New modernist studies has opened wide the discussion about what modernism means, when it begins, and, compellingly for the purposes of this project, where it occurs. Exploring intersections between modernization, modernism, labor, and segregation in the agricultural South, this dissertation demonstrates how the effects of nascent industrialization, emergent technologies, and "modern" thought are animated by figures and spaces associated with--or performing--versions of rurality. The project is divided into three major sections. In the first, I suggest that the contradictions of African American life in the post-Reconstruction world are parsed in the period's literature through the presence of a veiled georgic mode, a tendency I explore in the writing of W. E. B. Du Bois, Booker T. Washington, Paul Laurence Dunbar, and Frances F. W. Harper. In the second section, I propose two categories of agrarians: "leisure agrarians" such as the Twelve Southerners and Helen and Scott Nearing, figures who stage their protests of industrialized capitalism in writing from positions of relative privilege, and "labor agrarians," who come from an agricultural underclass of sharecroppers and tenant farmers. These latter form a more diverse group--including women, people of color, and children--and their protests of the capitalist status quo take the form of uniquely embodied discourse.
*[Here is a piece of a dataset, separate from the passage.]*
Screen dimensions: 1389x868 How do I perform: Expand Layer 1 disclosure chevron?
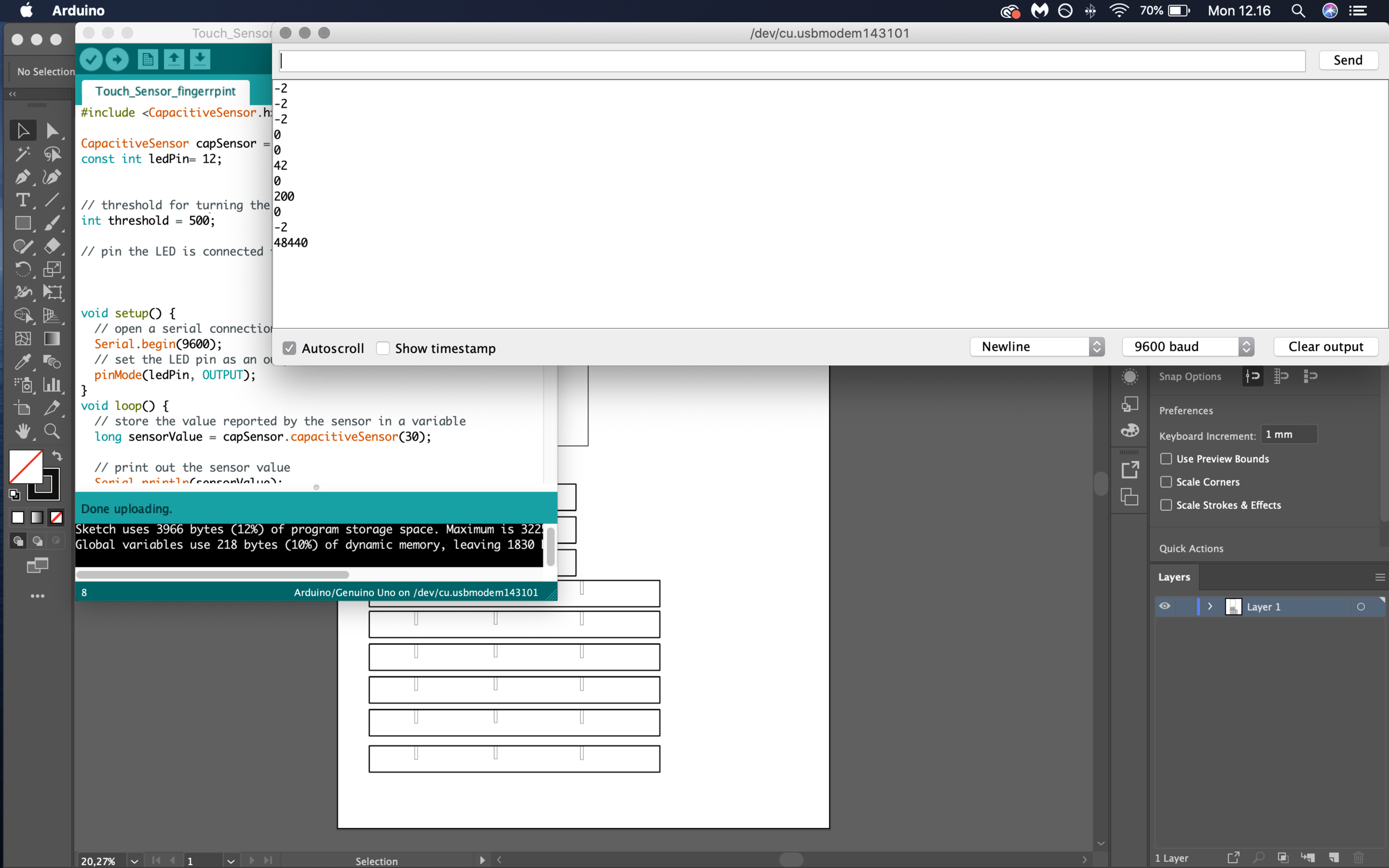pos(1210,606)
In the final section, I propose a category called "migratory modernism," and use it to theorize narratives of movement and migration in the early twentieth century. Throughout this section, I read work by Charlie Poole, Zora Neale Hurston, Rudolph Fisher, William Faulkner, and Ellen Glasgow in order to evaluate the migrant's role as a useful metaphor for the modernist condition of the self-divided-against-the-self.